There was no opportunity for the lanky righty to prove himself in Double-A. He didn’t make his first 2015 appearance until mid-May — according to St. Louis assistant GM Michael Girsch, there was “no specific injury” — and the club proceeded to keep him in the FSL for the entire campaign. Wanting to augment his innings — Weaver spun 105 at Palm Beach — they subsequently sent the 22-year-old former Florida State Seminole to the Arizona Fall League for further seasoning.

Weaver, who gets high marks for his changeup and his ability to command the strike zone, discussed his development late in the AFL season.


Weaver on his build and his delivery: “Right now, I’m 6’ 2” and about 175 pounds. I work on getting bigger and stronger, but that’s not something I see as an absolute must. I accept how I’m built. Being loose and agile are tools that I can use to my advantage.

“My delivery is long and loose. I have a coil with my leg and throw across my body — I just kind of sling it in there. I don’t know exactly who I’d compare my windup to. The coil isn’t extreme — it’s not a Cueto or a Lincecum — but rather more like an Arrieta, where he kind of has that sideways coil.”

On his curveball and his slider: “My innings were down a little bit, so they wanted me to tack on a few more (in the AFL). They also wanted me to come here to get more reps on my slider.

“I’ve kind of always had the slider. It’s just never been great, so I started developing the curveball. I think (my curveball) is a decent pitch — it’s a soft pitch — and it’s been really beneficial. It’s allowed me to get ahead in counts, just flipping it over, and to mix speeds better. When my slider reappeared toward the back end of the season, it was better, so I’ve kept it in the repertoire. It’s all starting to come together for me, with four pitches.”

On his velocity: “I’d say I’m in the high 70s with the curveball. My slider is mid-80s and sometimes upper 80s; occasionally it will be low 80s, so I guess it kind of varies. It depends on the day and what kind of break I’m getting.

“Out here, my fastball (velocity) has been pretty good.
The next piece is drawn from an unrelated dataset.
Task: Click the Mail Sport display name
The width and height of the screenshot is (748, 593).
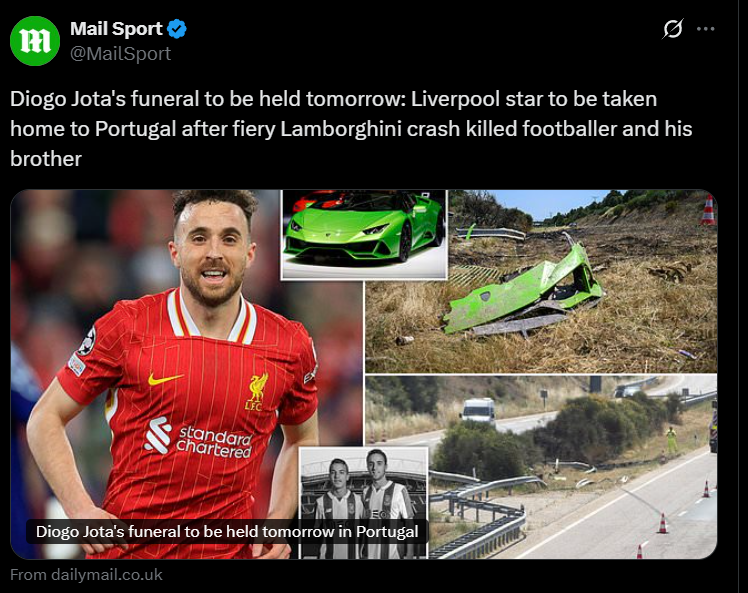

It’s been low to mid (90s) and I’ve been able to sit around three to four. From there I can reach back for a little extra when I need to put someone away. I throw a four-seam. I’ve played around with a two-seam, but I’m pretty much four.”

On Baseball America saying he’s more of a fly-ball pitcher: “That’s not necessarily true. With my stats from the whole year, I’d say my percentage of ground balls is higher — not a good amount higher, but higher. I’d say I was 60-40 ground balls, if not closer to 70-30.

“I think my ground balls come mostly from keeping my fastball down in the zone. I’m kind of from a three-quarter slot, so I get a little bit of an arm-side run. Sometimes it’s bigger and sometimes it’s smaller, but it’s enough for me to get a little bit of deception as the ball is coming in. If I keep it down in the bottom of the zone, I get a lot more ground balls. Obviously, if I get it up in the zone, more fly balls come.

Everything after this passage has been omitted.